On Monday, Democrats said they were newly optimistic that the momentum of the trial was pushing toward a vote for witnesses and documents, and they worked to increase the pressure on hesitant Republicans to embrace the moves.

“It boils down to one thing: we have a witness with first-hand evidence of the president’s actions for which he is on trial,” said Sen. Chuck Schumer of New York, the Democratic leader. “He is ready and willing to testify. How can Senate Republicans not vote to call that witness and request his documents?”

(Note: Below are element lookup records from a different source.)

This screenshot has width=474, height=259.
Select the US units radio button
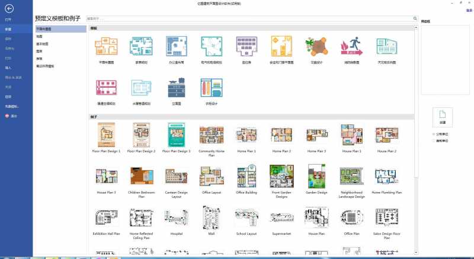433,142
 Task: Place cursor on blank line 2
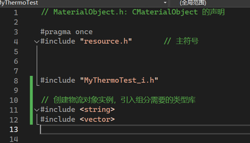coord(143,22)
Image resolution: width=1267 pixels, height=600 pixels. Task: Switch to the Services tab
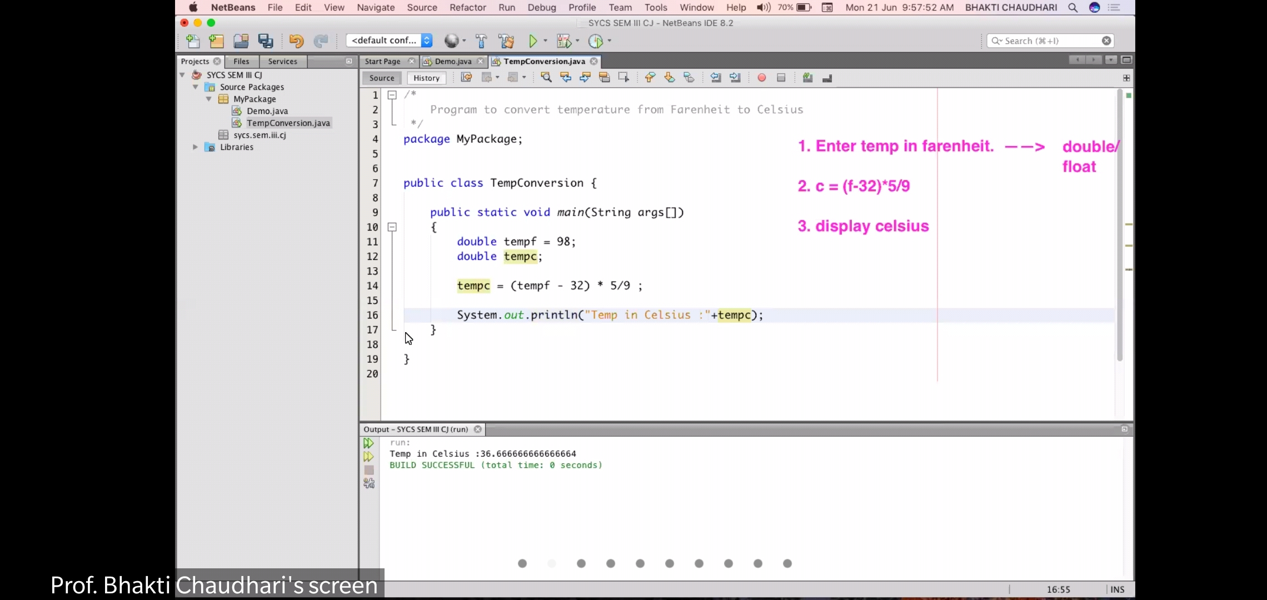click(282, 61)
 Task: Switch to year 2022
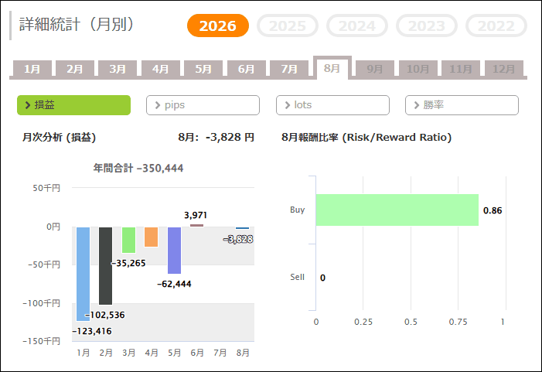496,26
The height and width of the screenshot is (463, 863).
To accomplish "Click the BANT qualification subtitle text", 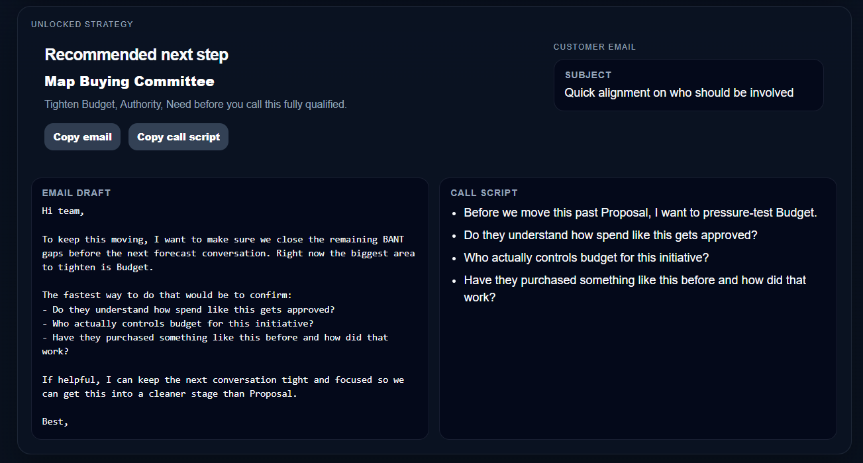I will click(195, 105).
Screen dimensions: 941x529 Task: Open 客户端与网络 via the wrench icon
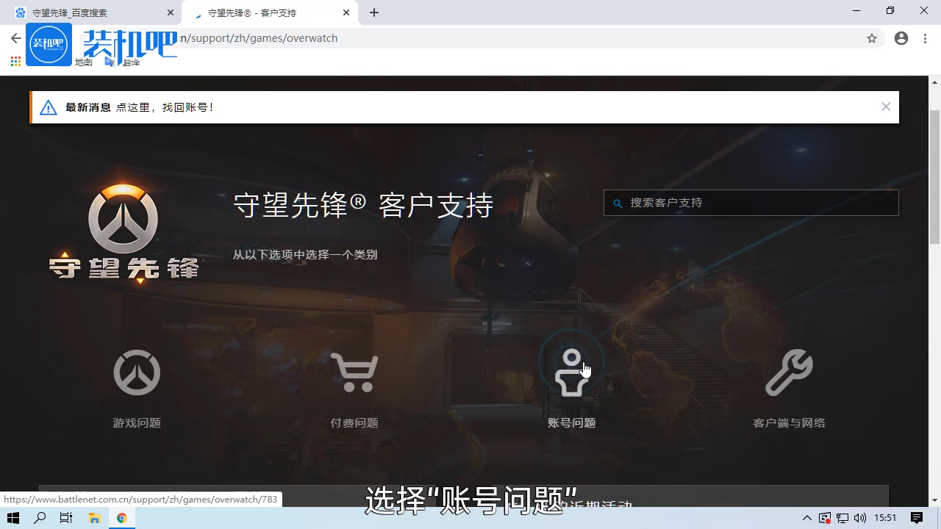coord(789,373)
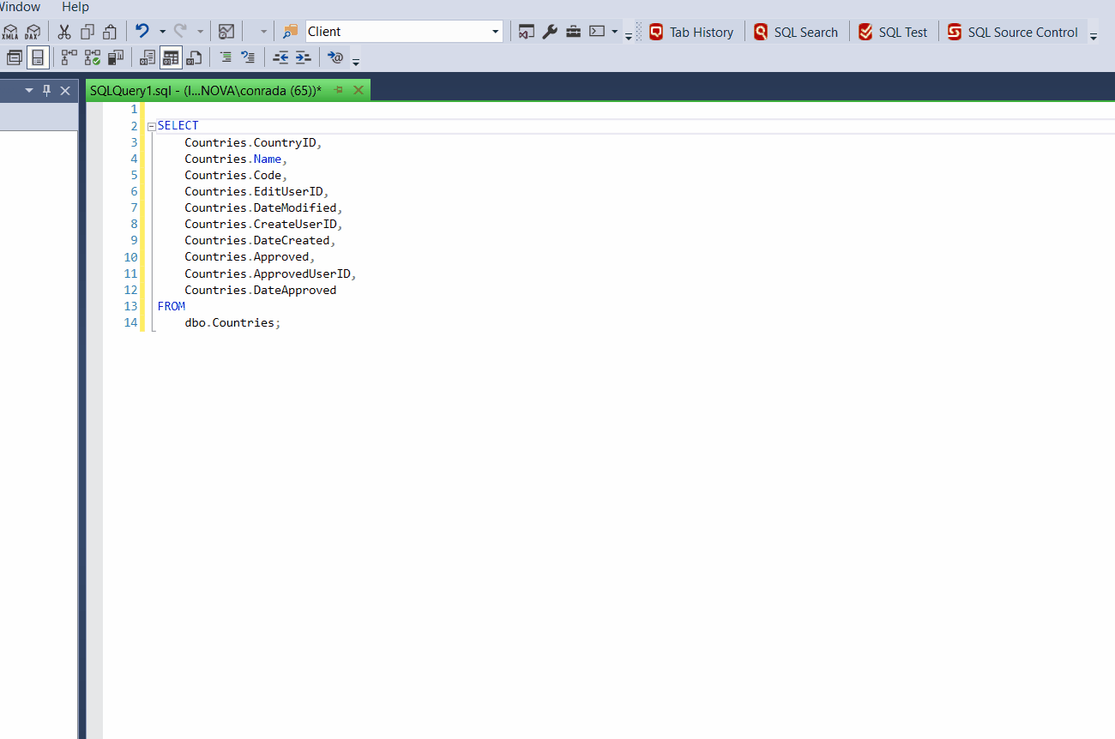
Task: Toggle Results to Text mode
Action: click(x=148, y=57)
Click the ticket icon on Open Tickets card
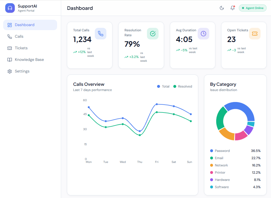Image resolution: width=271 pixels, height=198 pixels. [x=255, y=34]
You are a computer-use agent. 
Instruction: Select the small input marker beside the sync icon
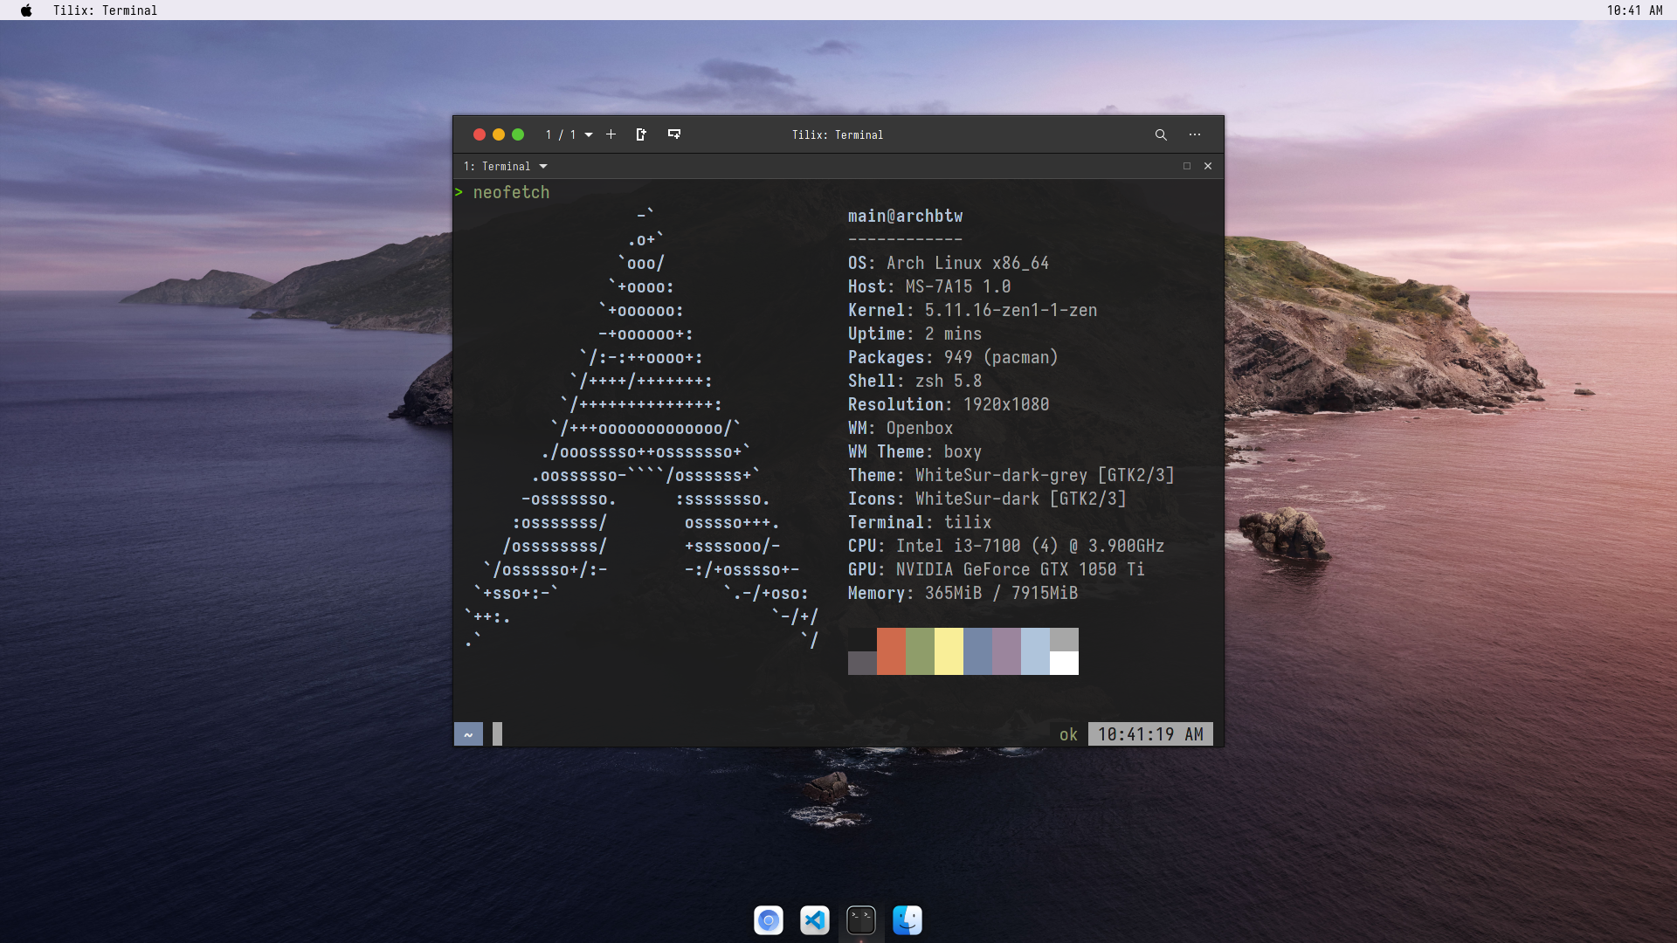click(497, 733)
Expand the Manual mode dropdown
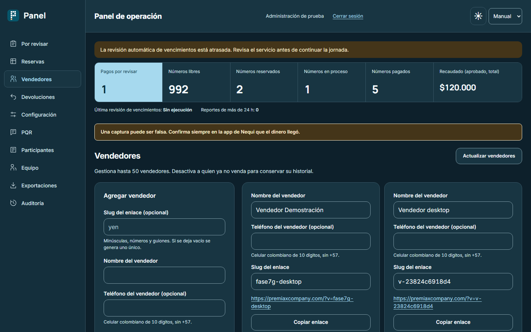Screen dimensions: 531x332 pos(505,16)
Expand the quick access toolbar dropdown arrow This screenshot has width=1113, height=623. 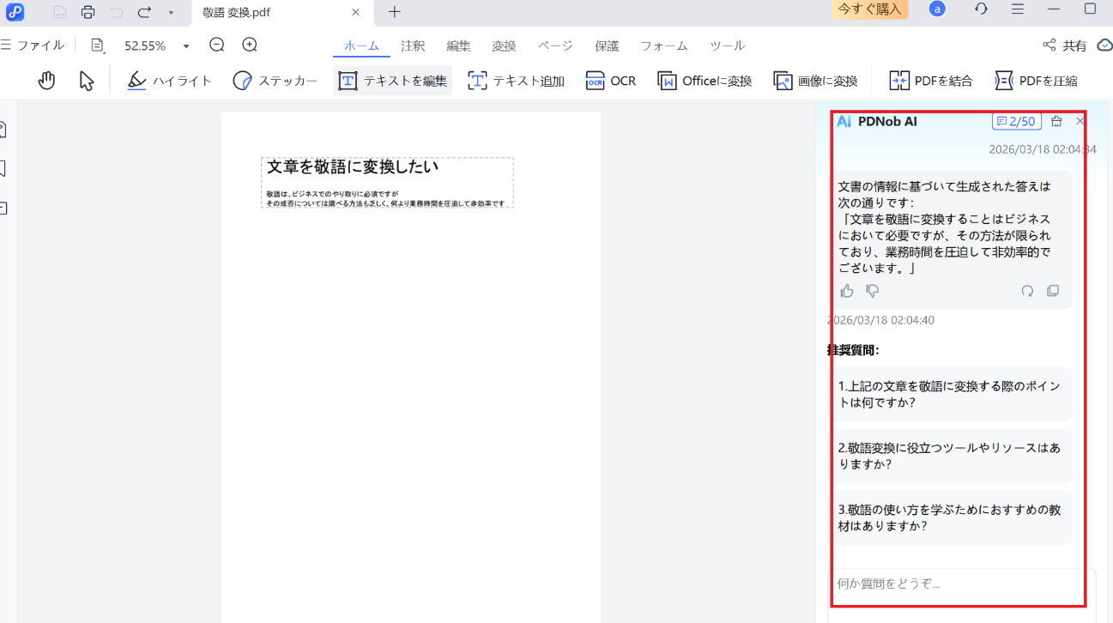pyautogui.click(x=171, y=13)
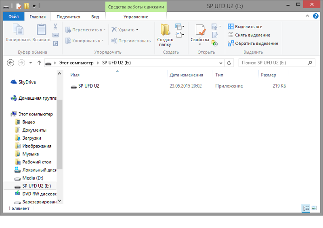Viewport: 323px width, 228px height.
Task: Open the Файл menu
Action: click(14, 17)
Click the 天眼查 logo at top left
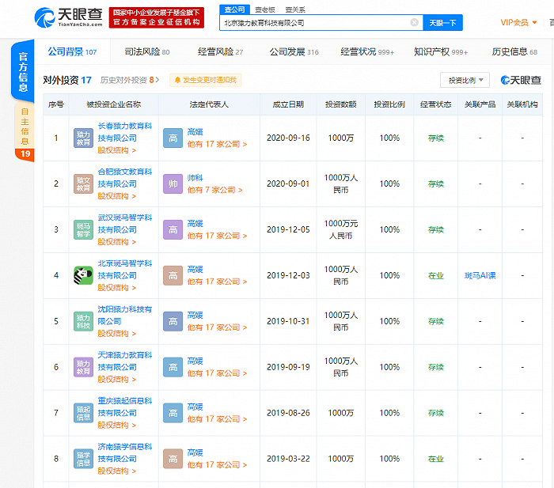554x488 pixels. click(x=66, y=17)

Republican Senator Susan Collins, who had previously indicated she would most likely support additional witnesses, said the details in Bolton’s book “strengthen the case for witnesses and have prompted a number of conversations among my colleagues.”

Senator Lisa Murkowski, also a Republican, said she was “curious” about what Bolton would say, but gave no hint of how she would vote on the matter.

But Republican leaders played down the significance of Bolton’s account.

“The best I can tell from what’s reported in The New York Times, it is nothing different from what we have already heard,” Senator John Cornyn, another Republican, said on Fox News.

Herschmann and Pam Bondi, another of Trump’s lawyers, delved deeply into Hunter Biden’s work on the board of Burisma, a Ukrainian energy company, at the time his father was vice president, suggesting it was improper for him to hold the post while his father served. Bondi also noted that the elder Biden had called for the removal of a prosecutor who had looked into Burisma.

“What we are saying is that there was a basis to talk about this, to raise this issue,” Bondi said.

But it was US policy at the time that the prosecutor, who was widely regarded as corrupt, should be removed, and there was no evidence at the time of his firing that the prosecutor was actively pursuing an investigation.

In a statement Monday, Andrew Bates, the Biden campaign’s rapid-response director, said: “Here on Planet Earth, the conspiracy theory that Bondi repeated has been conclusively refuted.”